De instructies luidden: eerst goed voorgloeien, een seconde of 30 en flink wat gas erbij, want de net gereviseerde brandstofpomp was wel ingebouwd maar niet afgesteld.
Na een aantal keren goed doorstarten lukte het dan toch. Pas op! Niet te snel het gas weer terug want dan is ie weer uit. Koelwater? Ja, koelwater. Dat is twee.
Nog wat wachten voor een sper bij leeuwarden die alleen voor pleziervaart geld, ja dat is dan toch ff wennen, maar goed, mooi tijd een emmer en een schrobber de regelen. Dus om zes uur is het meeste groen verandert in een kleur die beter bij het schip past.
Dan wordt de tocht vervolgd.
Natte voeten, vermoeidheid, regen en kou beginnen nu langzaam de grote 'we hebben net een boot gekocht extase’ te vervangen.
Maar tot nu toe gaat alles goed, dus we hebben er nog volop zin in.
Dan hoort Marijn een sissend geluid. Snel trekt hij het stuurboord bankje open om naar de motor te kunnen kijken, zijn hoofd verdwijnt in het bankje en een gedeelte van zijn bovenlichaam volgt.
Psjh...sjrr... Het koelwateraftapkraantje van de motor blijkt niet goed dicht te zitten. We zijn waarschijnlijk al heel wat koelwater verloren. We vullen het bij met wat water en koelvloeistof wat nog aan boord lag, maar het bleek niet genoeg. Motor aan de kook.
We maken een noodstop bij een militair terrein waar overal verboden aan te leggen borden staan. Nood breekt wet.
Daar mag je vast ook wel plassen, toch?
We vullen het koelwatersysteem op met buitenwater zonder stukjes, waarna we zonder al te veel problemen Franeker bereiken. Vriend Heine zorgt voor alcohol, eten, gezelligheid en dekens.
Nu weten we in ieder geval dat het bed lekker slaapt.

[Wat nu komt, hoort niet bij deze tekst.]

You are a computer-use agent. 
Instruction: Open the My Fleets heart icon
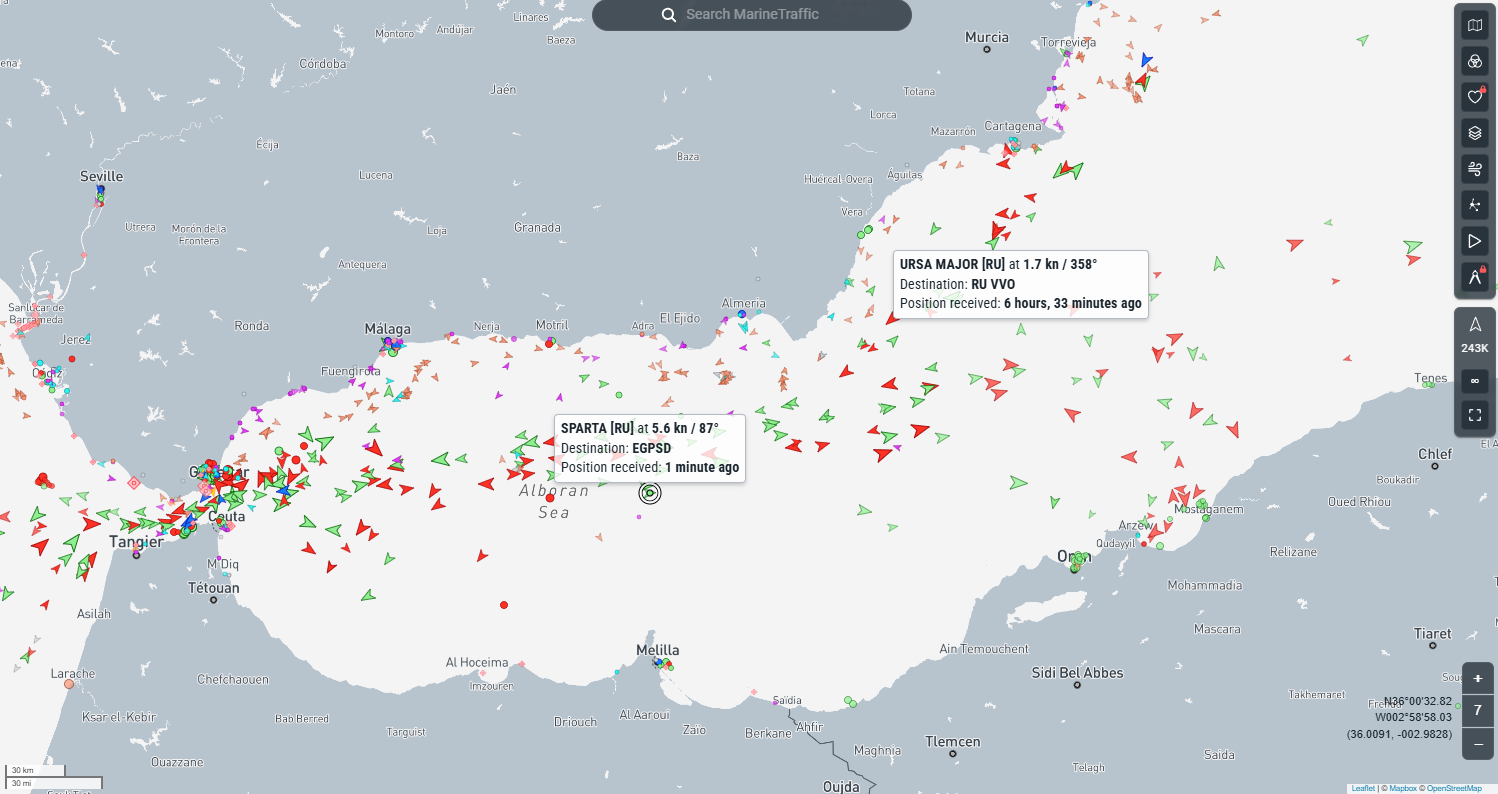click(1474, 97)
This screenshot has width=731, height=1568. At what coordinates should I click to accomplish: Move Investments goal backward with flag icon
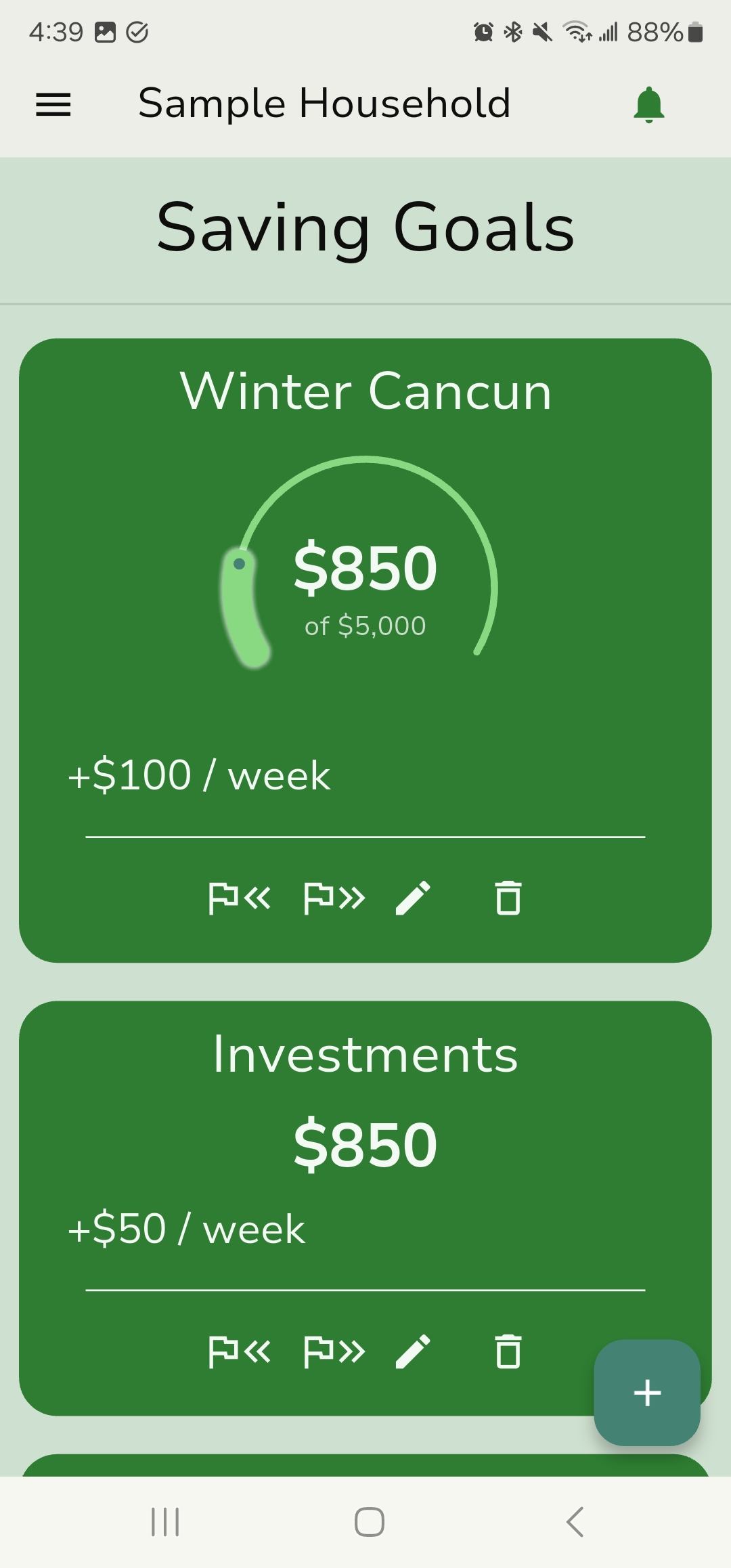click(239, 1352)
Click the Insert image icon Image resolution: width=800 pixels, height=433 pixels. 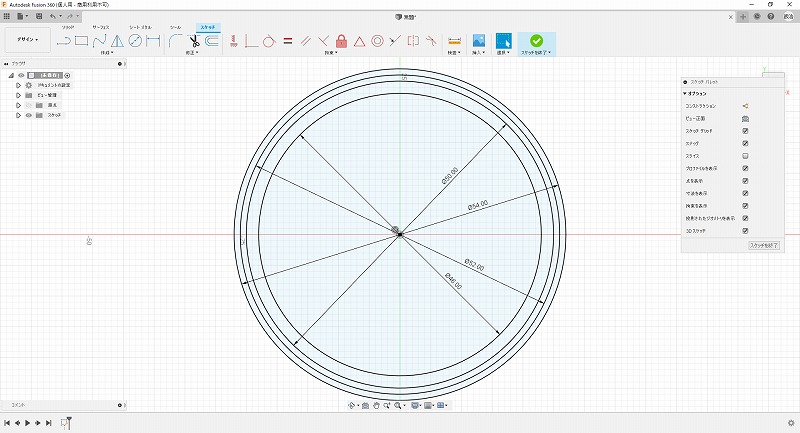(479, 41)
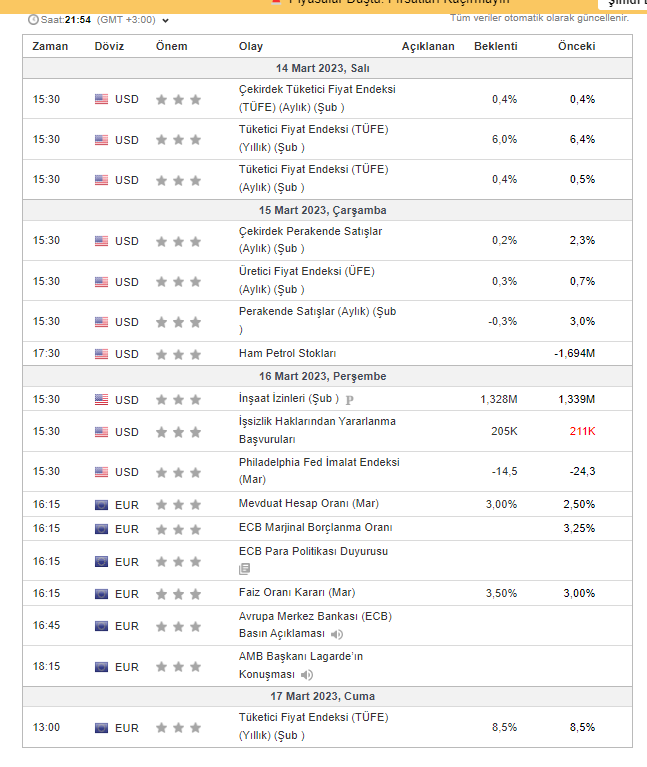Open the Ham Petrol Stokları event
647x767 pixels.
[x=287, y=354]
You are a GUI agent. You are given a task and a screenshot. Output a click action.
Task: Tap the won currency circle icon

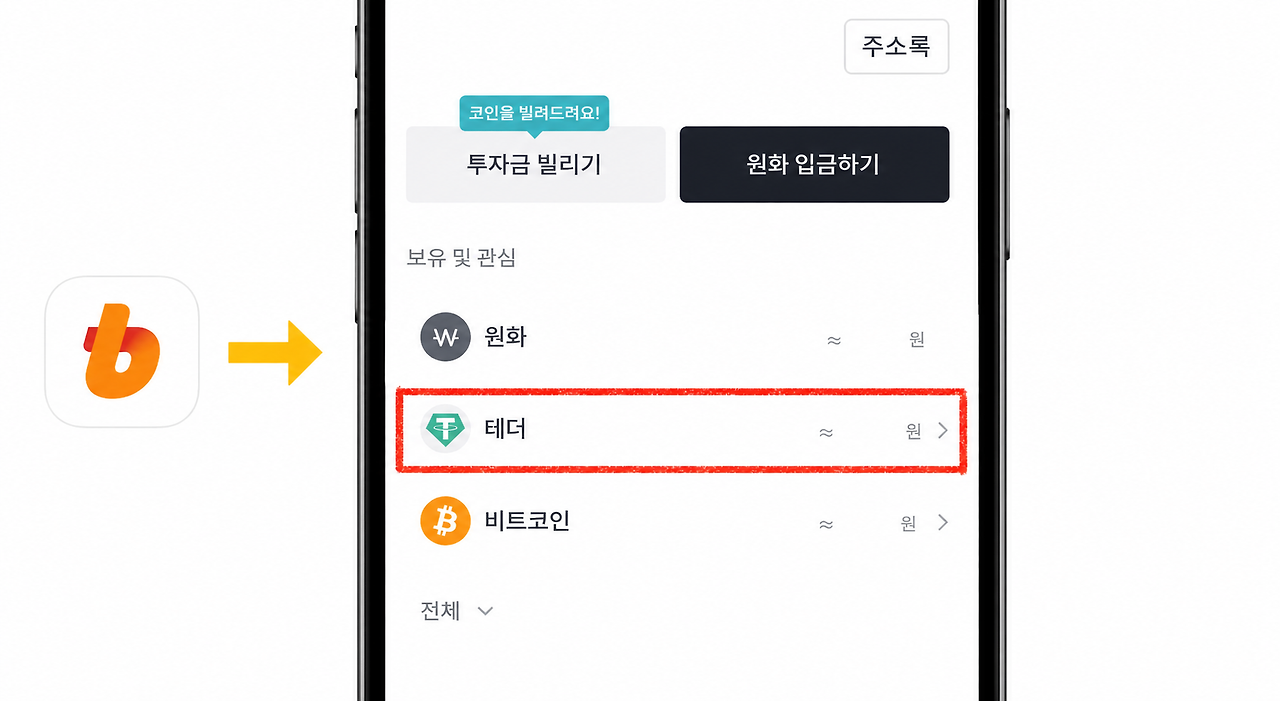445,337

De hele nacht en ochtend worden gekenmerkt door stortbuien en windvlagen. We blijven nog even langer in bed liggen, maar willen dan toch echt graag verder naar Harlingen.
Door het doorstarten gaan de start accu's echter leeg, maar het leggen van een stroomdraadje lijkt geen oplossing te bieden. Heine komt met startkabels om de lichtaccu's door te kunnen lussen. Na enig gepruts lijkt de motor dan toch weer te lopen. Je moet echter wel gas blijven geven. Marijn zet de motor in zijn werk en wil weer gas geven. De morse hendel blijkt echter een losse slinger te zijn geworden. We knopen de Deinemeid maar weer ff vast. De tandwieltjes van de morse hendel blijken volledig verroest en daardoor dol geworden.
Uiteindelijk besluiten we om haar in Franeker achter te laten, we moesten namelijk eigenlijk al drie uur geleden in Harlingen zijn.
Dag boot, bedankt buurvrouw die op wil passen, dag bootje, tot snel.

Het Begin

We vonden d'r op marktplaats.
Hoeveel minder romantisch kan het zijn, maar minder mooi is ze er niet om.
12,85 meter lang en bijna vier meter brede heupen.
Er volgde bezoekjes, vragen, antwoorden, onderhandelingen, contracten, een hellingbeurt en betalingen. Toen was ze van ons.
Ze heette Klaas, naar Onno Klazinga, de eigenaar voor de vorige eigenaren, Harro en Klaas.
Maar Klaas wilde geen schip met zijn naam, dus ze heette Popey.....
Waarschijnlijk had ze al veel meer namen, ze is namelijk gebouwd op een Engelse marine werf, waar zes schepen van hetzelfde type, Philip 43, gebouwd schijnen te zijn.
Op facebook vond ik een site, toegewijd aan dit type schepen, waarop een discussie te lezen was over welke romp nou welke oorspronkelijke naam had. Er was er ook een met als naam 'naamloze romp', toch best verdrietig.
Naar wat ik gehoord heb, is het zo dat de werf na het zesde schip ermee opgehouden is, omdat de degelijkheid waarmee de schepen gebouwd werden zo prijzig was dat het hele idee niet uit kon.
Dit alles zou zich afgespeeld moeten hebben in het midden van de jaren zeventig.
Maar goed, een schip zonder naam is als een koe zonder koffie, dus na enig overleg:

Deinemeid.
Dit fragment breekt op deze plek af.